Я налила ему кофе и села напротив. Он сделал несколько глотков.

– Тебе когда в больницу?

– Завтра.

– Что врач говорит?

– Что он может сказать? Пока нечего. Чувствую себя неплохо. Пока живая, как видишь.

– Ты молодец, этого кошелька быстро крутанула. Ты уверена, что он заразился?

– Конечно. Мы с ним трижды сделали это.

– Молодчина, Машка!

– Кстати, а откуда ты узнал, что он у меня ночевал?

– Работа у меня такая. Вечером проезжал мимо твоего дома, смотрю, Колькин лимузин стоит. Ну, думаю, загасился парнишка. Одурел и забыл все меры предосторожности. Хотя, если бы я не знал, что ты спидоноска, тоже бы с тобой загасился.

– Если бы я не болела, то не стала бы даже с тобой разговаривать, не говоря уже о том, чтобы сидеть за одним столом, – разозлилась я.

– Ты что так взъелась? Ты со мной на таких тонах не разговаривай, а то я быстро тебя отучу. Общайся со мной как положено. Уяснила?

– Уяснила, – безразлично ответила я и опустила глаза. – Он может мне позвонить.
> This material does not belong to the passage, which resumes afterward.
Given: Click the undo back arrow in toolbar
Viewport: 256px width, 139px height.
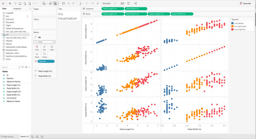Looking at the screenshot, I should point(10,4).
– Скажи, что уезжаешь на некоторое время за границу, придумай что-нибудь, ты же умная девочка. У тебя больше нет необходимости встречаться с этим говнюком. Ты честно заработала свои деньги. Конечно, если хочешь, можешь продолжать трахаться с ним, только уже за свой счет и без ущерба для новых клиентов. Через месяц наши люди позвонят ему на сотовый и скажут, что он заразился СПИДом. Считай, что после этого он не жилец. Он будет ждать смерти изо дня в день, из месяца в месяц. Как только он узнает о СПИДе, одним конкурентом у нас станет меньше. Считай, что сегодня ночью ты его обезвредила, – засмеялся Вадим.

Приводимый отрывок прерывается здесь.